▶ [Directions] A verbatim copy of the line containing "Viewport: 1024px width, 550px height." and all lines after it, up to and including the final line of the records, is the only acceptable output.

▶ [Data to examine]

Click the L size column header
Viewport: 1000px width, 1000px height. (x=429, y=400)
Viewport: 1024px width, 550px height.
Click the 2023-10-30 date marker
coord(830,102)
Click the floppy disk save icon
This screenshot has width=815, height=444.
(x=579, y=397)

▶ [Completed task]
Viewport: 1024px width, 550px height.
Click the 2023-10-30 date marker
coord(830,102)
Click the floppy disk save icon
This screenshot has width=815, height=444.
(x=579, y=397)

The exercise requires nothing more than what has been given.